Segment Open

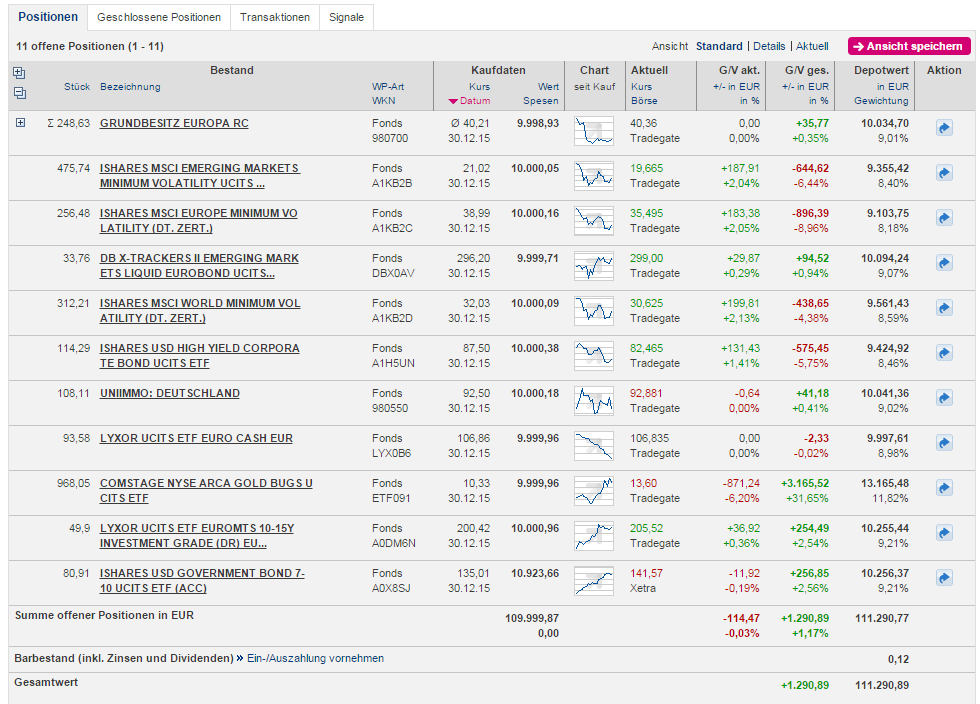Click action icon in UniImmo: Deutschland row
The image size is (980, 704).
click(944, 398)
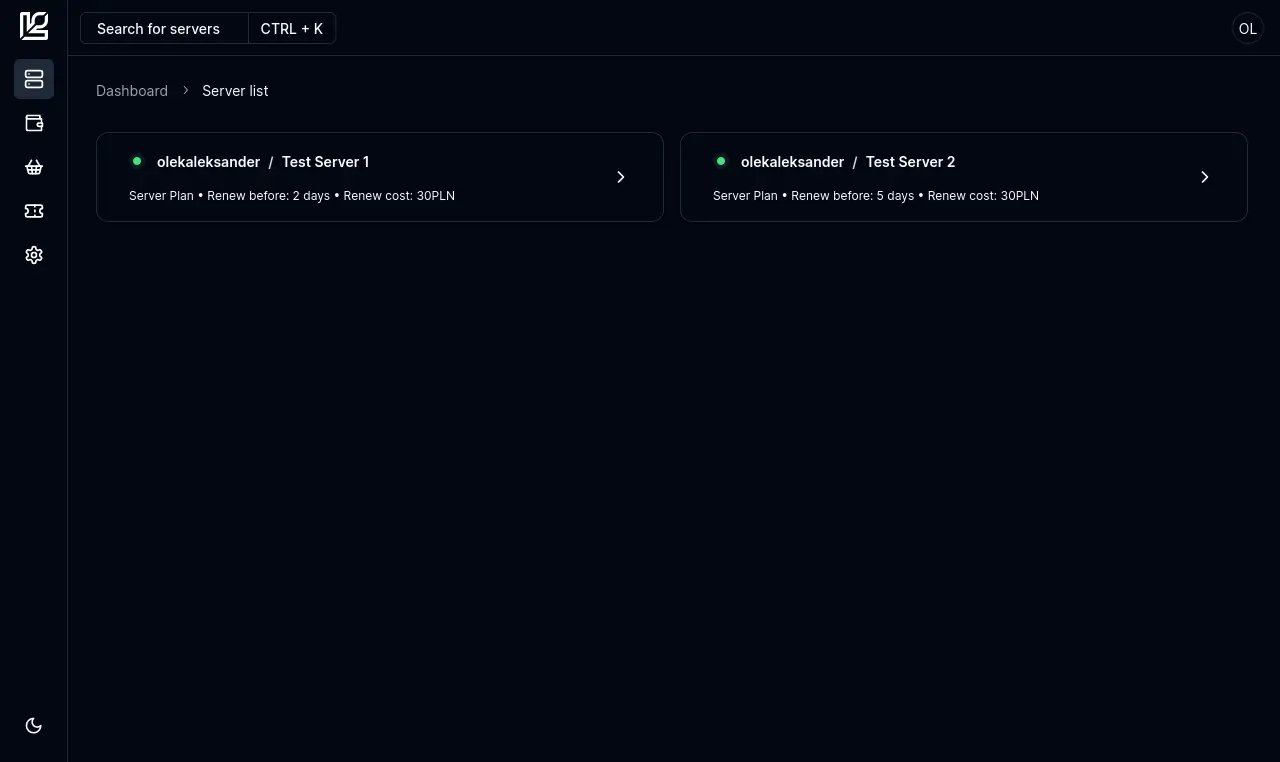The width and height of the screenshot is (1280, 762).
Task: Open the ticket icon in the sidebar
Action: [34, 211]
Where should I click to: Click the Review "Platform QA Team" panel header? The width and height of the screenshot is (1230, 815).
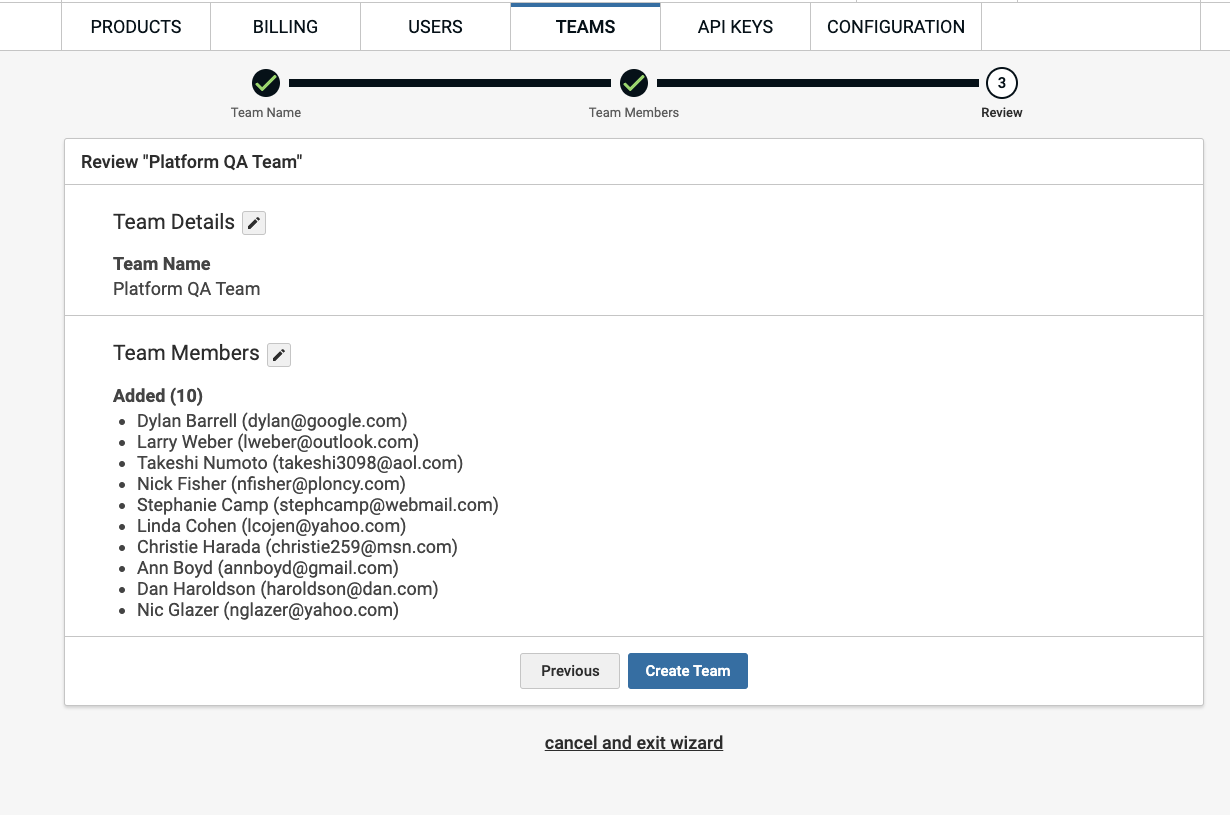coord(192,162)
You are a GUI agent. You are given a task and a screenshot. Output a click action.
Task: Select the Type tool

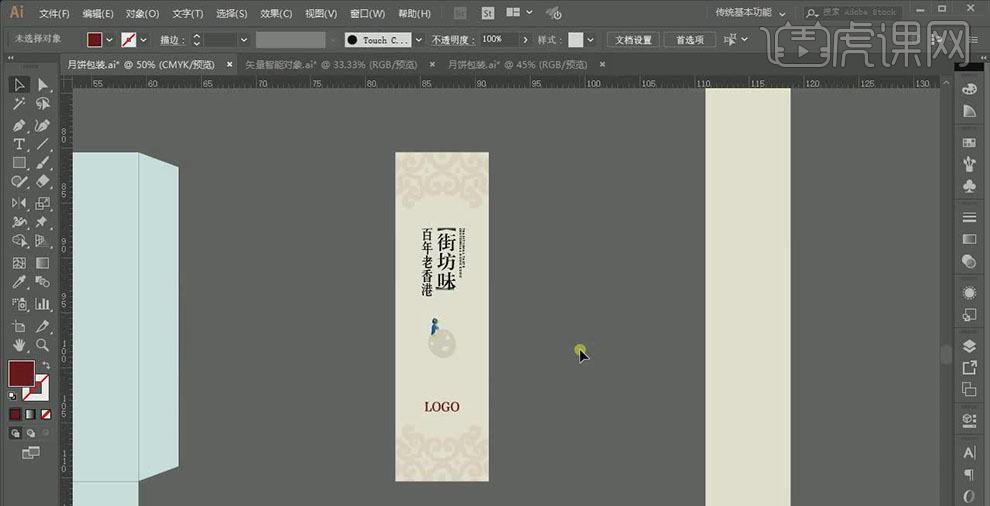click(19, 144)
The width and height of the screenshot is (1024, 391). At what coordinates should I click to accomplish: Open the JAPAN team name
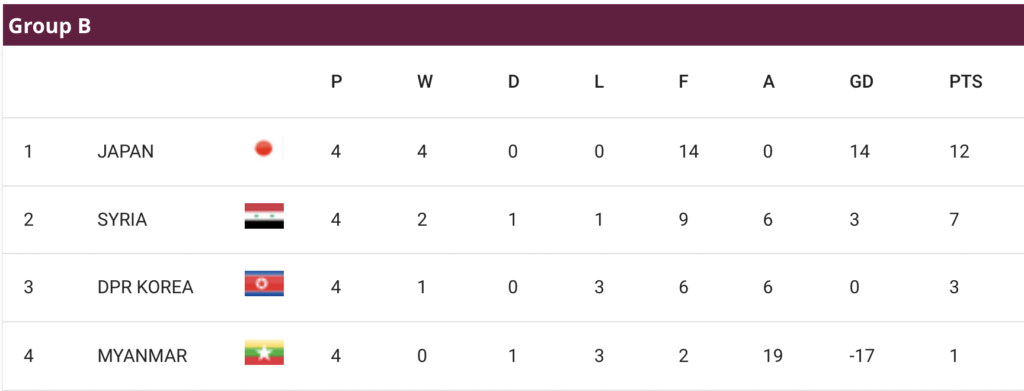(x=125, y=151)
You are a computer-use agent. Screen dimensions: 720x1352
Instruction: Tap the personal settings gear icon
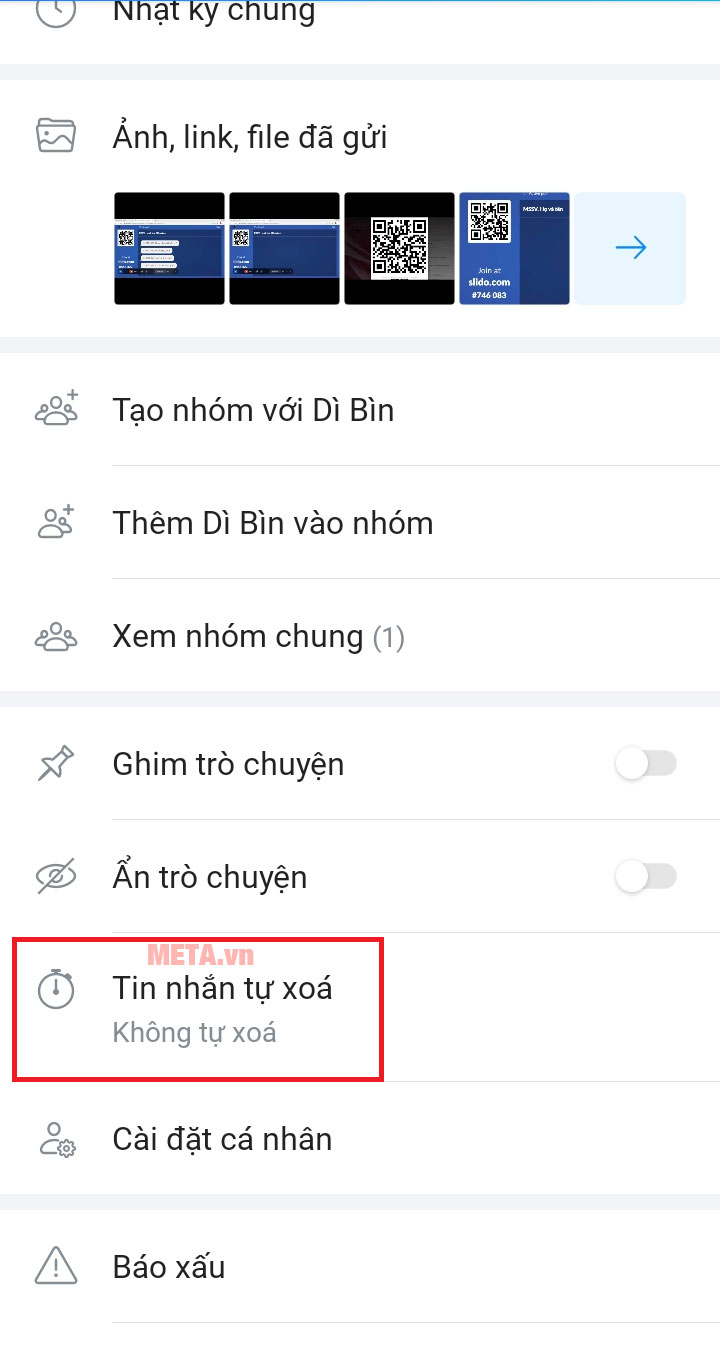[56, 1139]
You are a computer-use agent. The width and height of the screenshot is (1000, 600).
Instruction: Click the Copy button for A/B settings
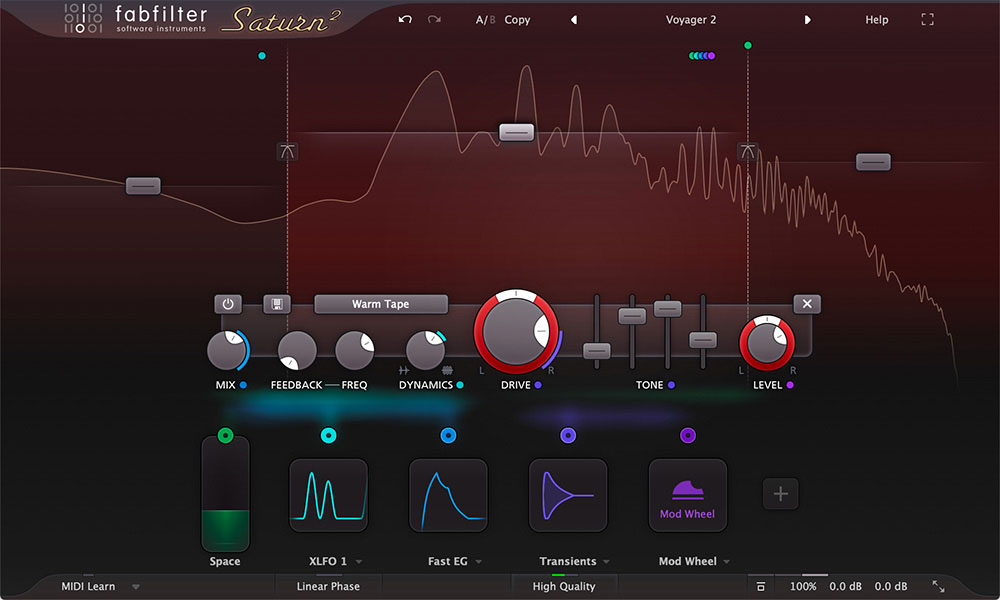pyautogui.click(x=517, y=19)
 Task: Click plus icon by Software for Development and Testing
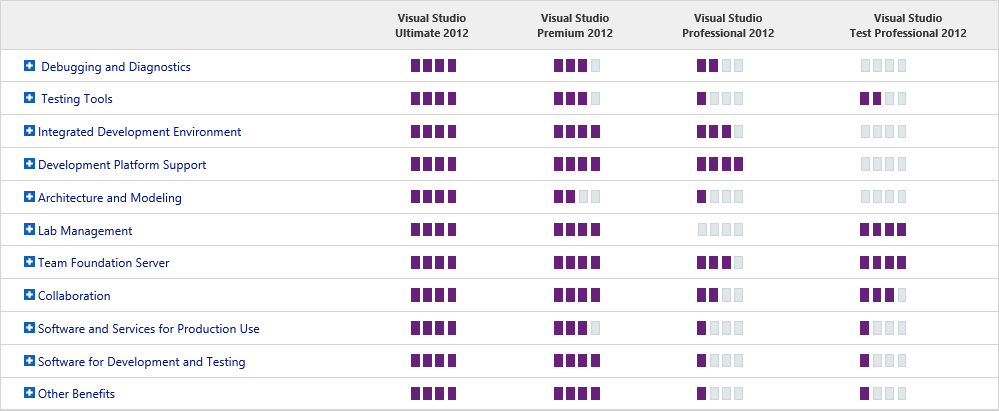point(29,361)
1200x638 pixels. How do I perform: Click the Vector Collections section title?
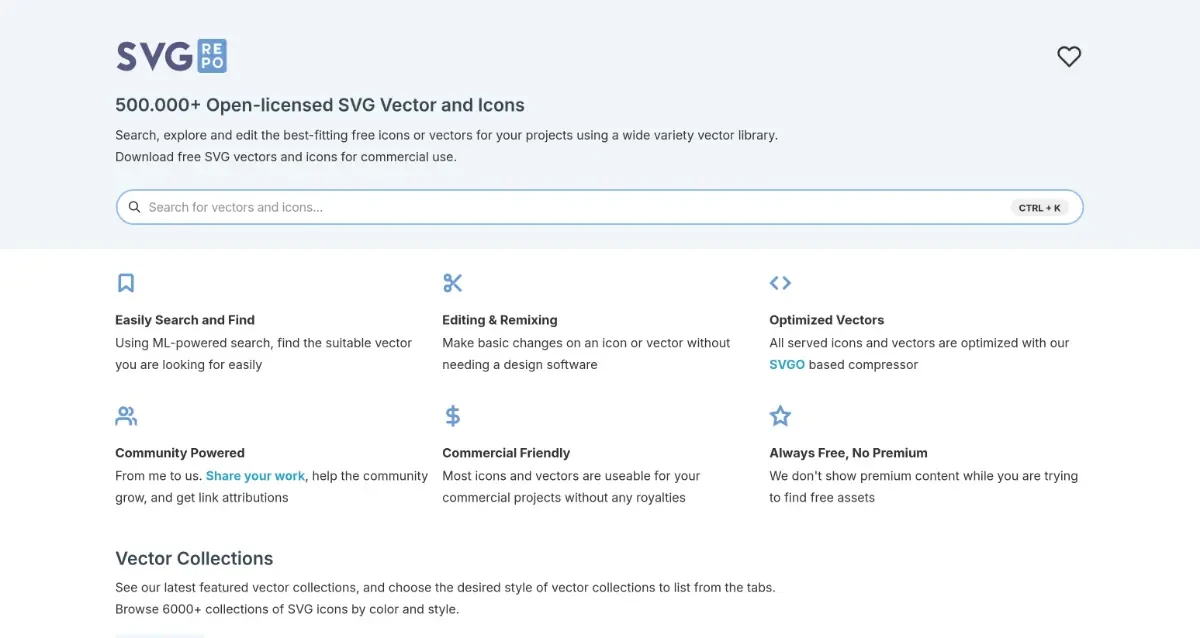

Segment Closed

**Try it**
Beginning at the line that contains "You are a computer-use agent. The", retype each line of the data above through the very last one. Do not retype the pictures.

**Answer to the problem**
You are a computer-use agent. The width and height of the screenshot is (1000, 600).
Instruction: Click the Copy button for A/B settings
pyautogui.click(x=517, y=19)
 Task: Click plus icon by Software for Development and Testing
point(29,361)
1200x638 pixels. How do I perform: Click the Vector Collections section title?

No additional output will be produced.